Dhuarrr..... seketika jantung Ayah bagai mendapat serangan. Ayah baru ingat kalau tadi percakapan antara Ayah dan Angkasa terdengar oleh Java. Termasuk amukan Angkasa yang diduga Ayah juga di ketahui Java, karena memang keduanya berada di tempat yang sama yaitu Anker Bar.
Ayah menghembuskan nafas, lalu Ayah mencoba menjelaskan semuanya.
"Kamu mendengar semuanya Java?"
"Iya yah."
"Kalau dia memanggil Ayah dengan sebutan Papa berarti memang dia anak Ayah," Ayah memberikan pernyataan.
"Anak Ayah?

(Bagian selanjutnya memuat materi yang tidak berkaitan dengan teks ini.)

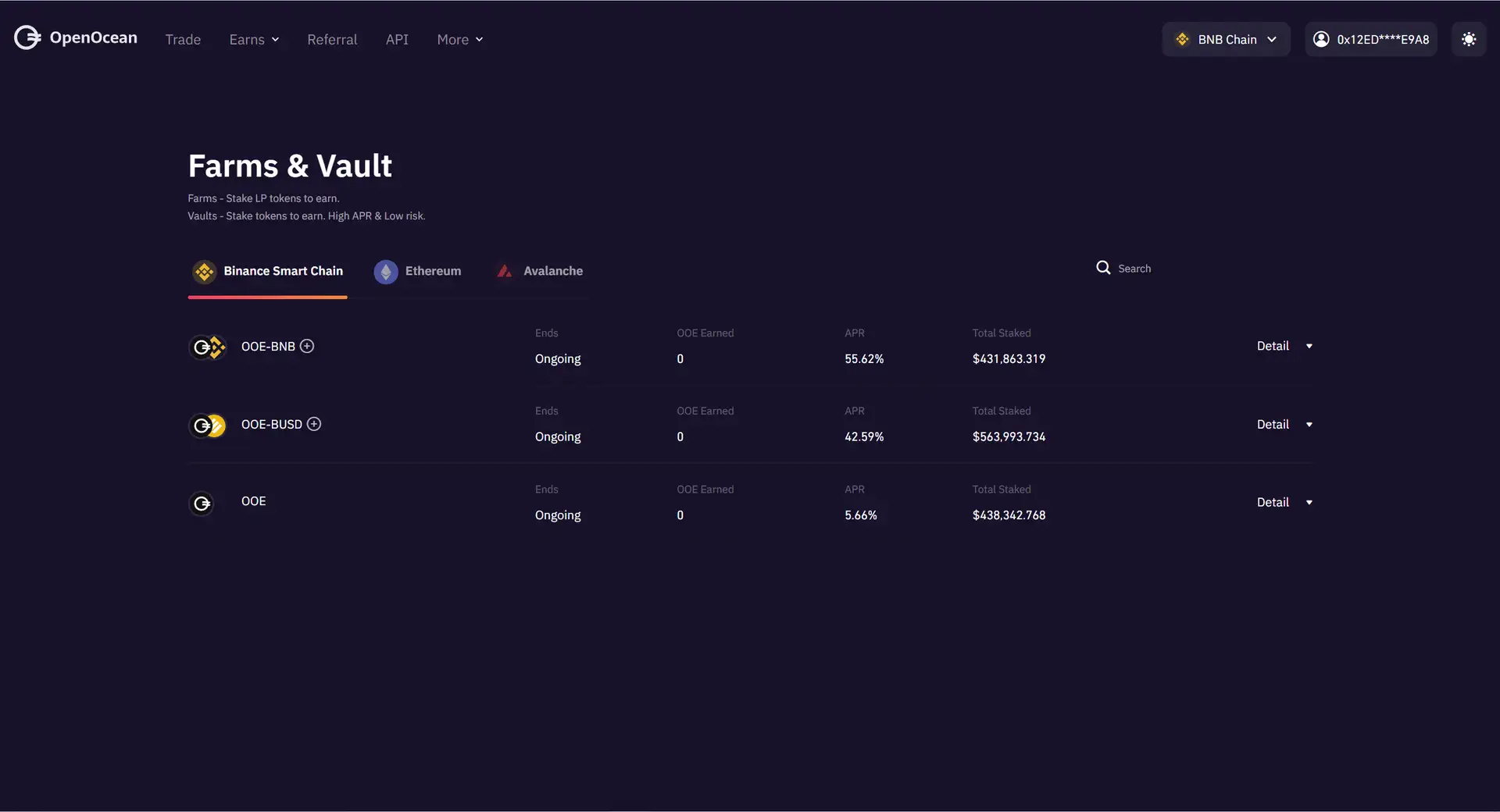Expand Detail for the OOE-BUSD farm
Screen dimensions: 1500x812
pos(1284,424)
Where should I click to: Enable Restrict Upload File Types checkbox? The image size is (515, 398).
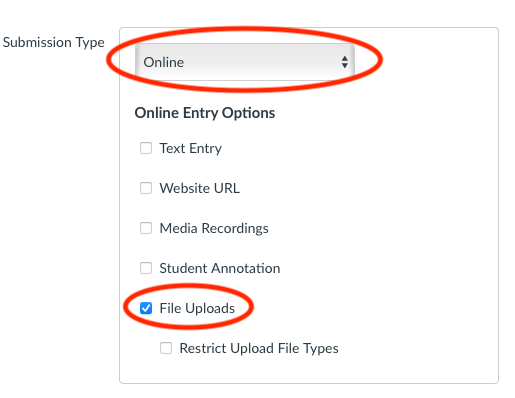pyautogui.click(x=166, y=348)
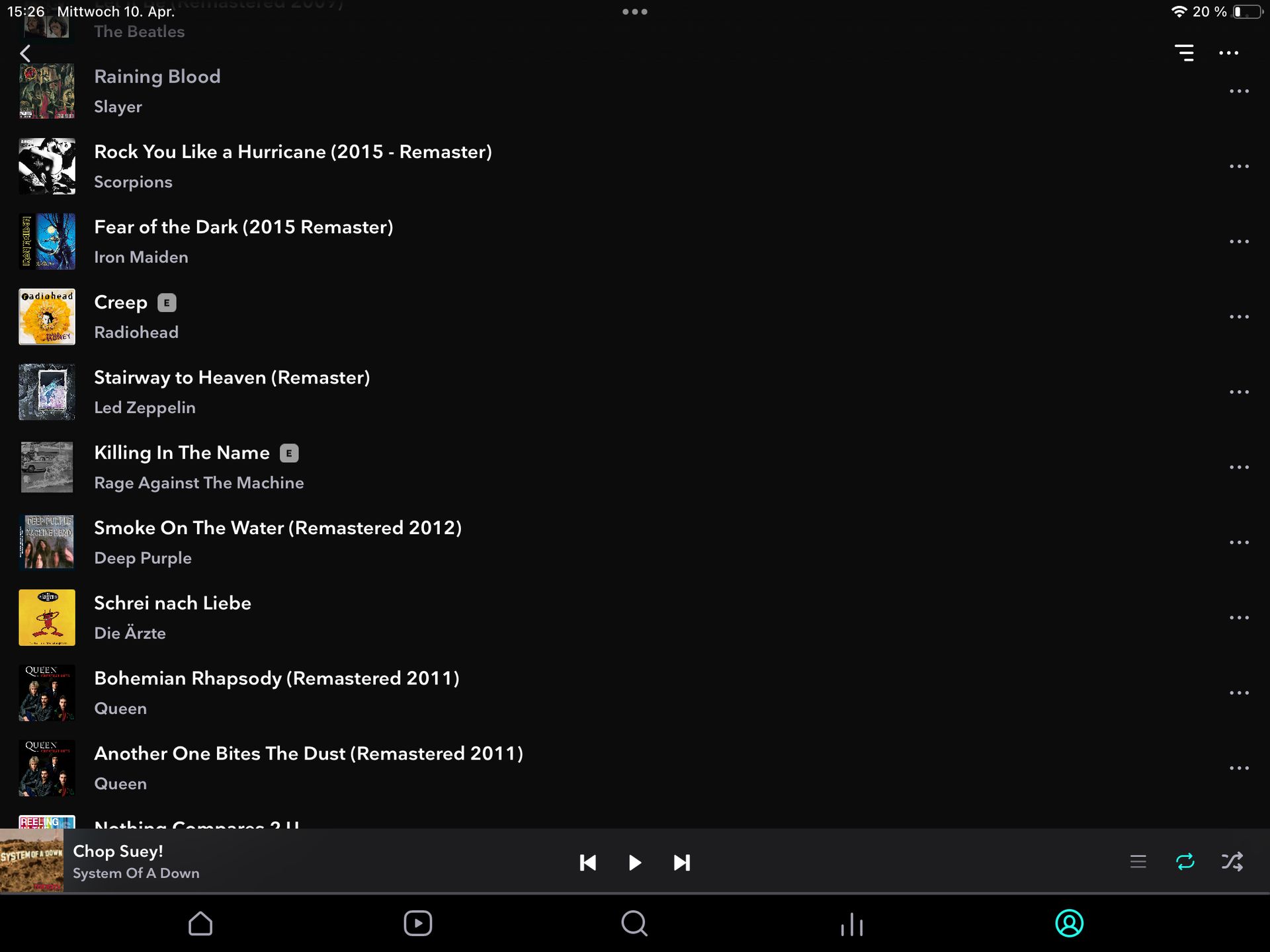Play Chop Suey! in the player bar
1270x952 pixels.
(634, 863)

We are brother?" selidik Java.
"Yes, Absolutelly," jawab Ayah.
"Brother? Kakak adik? Dia kakak Java?" Tanya Java kembali.
"Iya, benar." Jawab Ayah.
"Tapi bagaimana bisa? Apa yang sudah kalian lakukan terhadap Angkasa?"
"Ayah berutang penjelasan kepadamu, tapi Ayah belum bisa menjelaskan sekarang,"
"Mengapa Ayah? Mengapa tak Ayah jelaskan semua?"
"Ayah bisa menjelaskan, kalau Bunda sudah baikan dengan Ayah," jawab Ayah
"Dan Angkasa tau kalau kami memang kakak adik?"
Ayah menggeleng.
"Ayah juga belum sempat menjelaskan, mungkin kamu tahu kalau dia sedikit temperamental. Semua perlu waktu," jelas Ayah.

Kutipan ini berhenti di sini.